Anything she wanted, Farideh thought. And Havilar and Lorcan will answer if you don’t.

She looked down at the dead guards. Adolican Rhand was still watching her, one part amused, one part hungry.

“If you didn’t intend them as a sacrifice,” Farideh said calmly, “you should have told them to let me pass. I didn’t come here to be tested.”

“My apologies,” Adolican Rhand said. “I suppose it was in their nature. To see how far something can be pressed before it breaks.” He smiled. “Obviously further than they thought.”

“Much further,” Farideh snapped.

“Well met, and I will warn them they should avoid it in the future.” His smile wavered, as if he might laugh. “Though you must promise me you won’t press them back. Come, I have quarters prepared for you.”

Run, every muscle of her body urged. Go. Go.

But instead she sheathed her sword, put away the rod, and sent the quickest, most secretive glance in the direction of the dark hallway. Dahl was gone, and despite her fear, she nearly sighed in relief, as she headed up the stairs, into the reaches of a man she’d had every intention of never, ever coming near again.

Dahl cursed and cursed again, as he wound through the passageway away from Farideh, away from the dead guards.
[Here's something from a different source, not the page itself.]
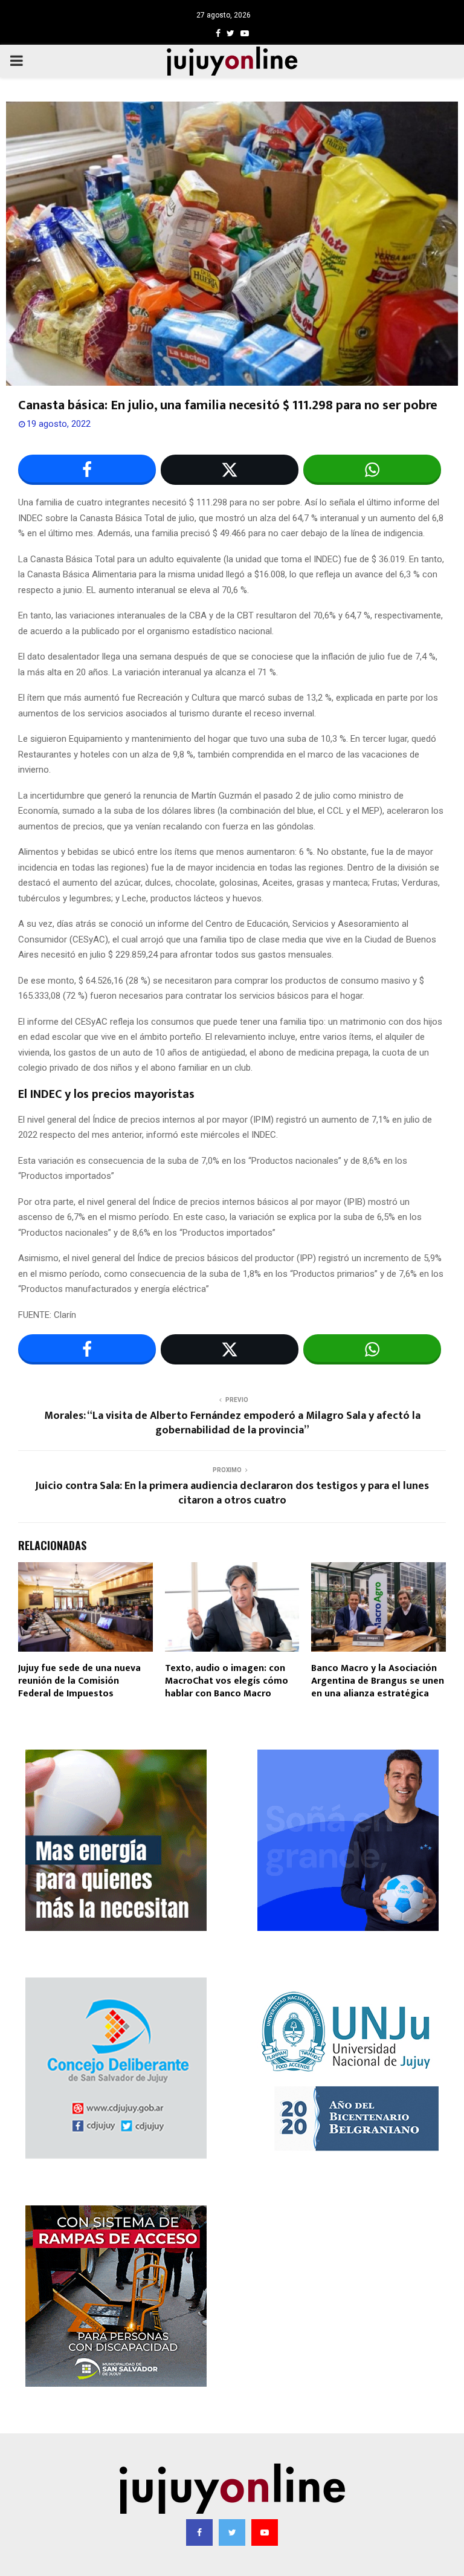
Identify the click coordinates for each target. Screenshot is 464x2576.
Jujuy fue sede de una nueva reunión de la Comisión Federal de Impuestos (79, 1681)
He should have stayed. He should have gotten her away-she might be a traitor, she might not, and he wouldn’t be able to find out which if she was dead.

She’d come here on purpose, and if she hadn’t expected the shadar-kai, she’d expected something bad. Something dangerous.

But she told you to run, he thought, pulling the second dagger from his boot before edging around a corner. She could have kept you there, let whomever it is kill you.

Shade, he thought, easing open a door and finding a cistern and storeroom. That many shadar-kai in Faerûn and who else could it be? But why would Farideh aid the Shadovar? And if she would, why would she tell him to run?

A deal with a devil, Havilar had said. If the Nine Hells worked in concert with Netheril. .

Then Toril had best all pray together, he thought, because anyone would make a better hero than you in this case.

Dahl moved quickly and quietly, checking for exits, and though he heard the sounds of more guards behind several doors, none of them opened on him.

He ducked behind a stack of water barrels, checked his wound. Still bleeding. He pressed harder and tore strips off his own sleeve to tie the packing on. He wriggled the flask out of his breeches’ pocket and took a mouthful- just enough to think straight. Until he knew what was happening, until he could get reinforcements, he was the only hero Toril got.

Stop the bleeding, he thought. Send a message back to Tam. A group of human guards passed by, talking in low, tense voices. Dahl waited until they passed, then-after another swallow too tiny to count-he edged down the corridor in the direction they’d come from.

He tried a quiet door-found a pair of human guards, dead asleep in their uniforms-and quickly shut it. A second-filled to the edges with casks. No exit. A third-an armory. Dahl slipped inside, his head getting lighter. He needed to sit.